Robert Harper Clarkson (November 19, 1826 – March 10, 1884) was an American prelate of the Episcopal Church, who served as the first Bishop of Nebraska between 1865 and 1884.

==Biography==
Clarkson was born in Gettysburg, Pennsylvania. He was ordained deacon on June 18, 1848, by Bishop William Rollinson Whittingham of Maryland, and priest on January 5, 1851, by Presiding Bishop Philander Chase. He married Meliora McPherson on May 18, 1849. They had two daughters, Mary and Nellie.

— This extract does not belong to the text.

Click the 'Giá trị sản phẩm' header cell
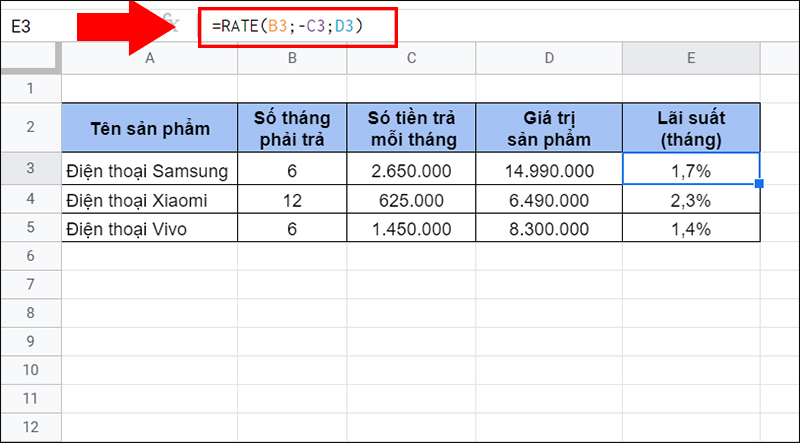This screenshot has height=443, width=800. [549, 127]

He arrived in Chicago with his new wife at the time of the 1849 Chicago cholera outbreak that killed 678 people. Although some other clergymen fled the city, he stayed and ministered to the sick and buried the dead, until he came down with cholera himself.

He was consecrated Missionary Bishop of Nebraska and Dakota on November 15, 1865.

Clarkson received a B.A. from Pennsylvania College in 1844, a B.D. from St James' College in Hagerstown, Maryland, and a D.D. from Racine College in 1857 while rector of St. James's Episcopal Church, Chicago, Illinois. He received an LL.D. from the University of Nebraska in 1872.

He helped establish the first Christian missions to the Ponca Indians.

During his time as bishop, he was responsible for building fifty churches in his diocese and Clarkson Memorial Hospital (originally a children's hospital). he was instrumental in establishing the Trinity Cathedral in Omaha. This Late Gothic Revival cathedral was consecrated on November 15, 1883, and was added to the National Register of Historic Places in 1974.